Of the Justification of Man.
We are pardoned and accounted righteous before God, only for the merit of our Lord and Saviour Jesus Christ, by faith; and not for our own works or deservings. He who knew no sin was made sin for us, that we might be made the righteousness of God in him. He bare our sins in his own body. It pleased our heavenly Father, of his infinite mercy, without any our desert or deserving, to provide for us the most precious sacrifice of Christ, whereby our ransom might be fully paid, the law fulfilled, and his justice fully satisfied. So that Christ is himself the righteousness of all them that truly do believe in him. He for them paid their ransom, by his death. He for them fulfilled the law, in his life. So that now in him, and by him, every true Christian man may be called a fulfiller of the law. Wherefore, that we are justified by faith only is a most wholesome doctrine, and very full of comfort.
The repentance required by Scripture is a change of mind toward God, and is the effect of the conviction of sin, wrought by the Holy Ghost.
The unconverted man may have a sense of remorse, or of shame and self-reproach, and yet he may have neither a change of mind toward God nor any true sorrow; but when he accepts Christ as his Saviour, therein he manifests a change of mind, and is in possession of repentance unto life. The sinner comes to Christ through no labored process of repenting and sorrowing; but he comes to Christ and repentance both at once, by means of simply believing. And ever afterwards his repentance is deep and genuine in proportion as his faith is simple and childlike.
Of the Sonship of Believers.
Believers in Christ are born of God, through the regenerating power of his Spirit, and are partakers of the Divine nature; for if that which is born of the flesh is flesh,' so 'that which is born of the Spirit is spirit.'
And all who are thus born of God are sons of God, and joint heirs with Christ; and therefore, without distinction of name, brethren with Christ and with one another.
Of Good Works.
Good works, which are the fruits of faith, and follow after justification, are pleasing and acceptable to God in Christ, and do spring out, necessarily, of a true and lively faith; insomuch that by them a lively faith may be as evidently known as a tree discerned by the fruit. They who truly believe will seek to do the will of God, and they who do not thus seek are not to be accounted true believers.

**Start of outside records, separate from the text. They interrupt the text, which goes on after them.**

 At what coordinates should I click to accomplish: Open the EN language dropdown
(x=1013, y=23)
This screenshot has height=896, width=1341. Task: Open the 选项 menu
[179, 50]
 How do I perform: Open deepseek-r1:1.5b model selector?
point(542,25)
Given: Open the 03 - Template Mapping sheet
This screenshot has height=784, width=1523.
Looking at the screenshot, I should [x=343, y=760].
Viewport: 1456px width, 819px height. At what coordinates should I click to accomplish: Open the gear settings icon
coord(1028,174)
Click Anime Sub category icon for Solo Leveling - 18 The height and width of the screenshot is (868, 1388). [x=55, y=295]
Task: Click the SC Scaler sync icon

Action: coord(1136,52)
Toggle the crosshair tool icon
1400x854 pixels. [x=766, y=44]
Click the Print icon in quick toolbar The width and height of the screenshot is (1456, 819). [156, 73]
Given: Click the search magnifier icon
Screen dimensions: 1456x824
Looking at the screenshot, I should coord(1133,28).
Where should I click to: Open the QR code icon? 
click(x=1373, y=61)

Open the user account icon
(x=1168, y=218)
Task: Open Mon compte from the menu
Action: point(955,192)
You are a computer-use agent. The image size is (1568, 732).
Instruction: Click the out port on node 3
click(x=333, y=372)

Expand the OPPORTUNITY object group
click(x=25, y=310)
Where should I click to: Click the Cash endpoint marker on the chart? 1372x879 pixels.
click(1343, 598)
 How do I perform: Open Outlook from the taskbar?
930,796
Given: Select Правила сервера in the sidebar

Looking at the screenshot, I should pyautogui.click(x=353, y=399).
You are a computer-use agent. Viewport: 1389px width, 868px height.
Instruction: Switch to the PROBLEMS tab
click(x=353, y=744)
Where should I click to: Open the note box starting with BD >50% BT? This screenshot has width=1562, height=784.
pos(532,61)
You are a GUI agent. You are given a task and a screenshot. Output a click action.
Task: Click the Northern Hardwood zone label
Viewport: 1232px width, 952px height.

Of Works of Supererogation.
Voluntary works, besides, over, and above God's commandments, which they call works of supererogation, can not be taught without arrogancy and impiety. For by them men do declare that they do not only render unto God as much as they are bound to do, but that they do more for his sake than of bounden duty is required. Whereas Christ saith plainly: 'When ye have done all that are commanded to you,' say, We are unprofitable servants.'
Salvation only in Christ.
Holy Scripture doth set out unto us the name of Jesus Christ only, whereby men must be saved. His was a finished work and completely sufficient. Without any merit or deserving on our part he has secured
'[The Eng. Vers. reads: 'all those things which are commanded you' (Luke xvii. 10).—Ed.]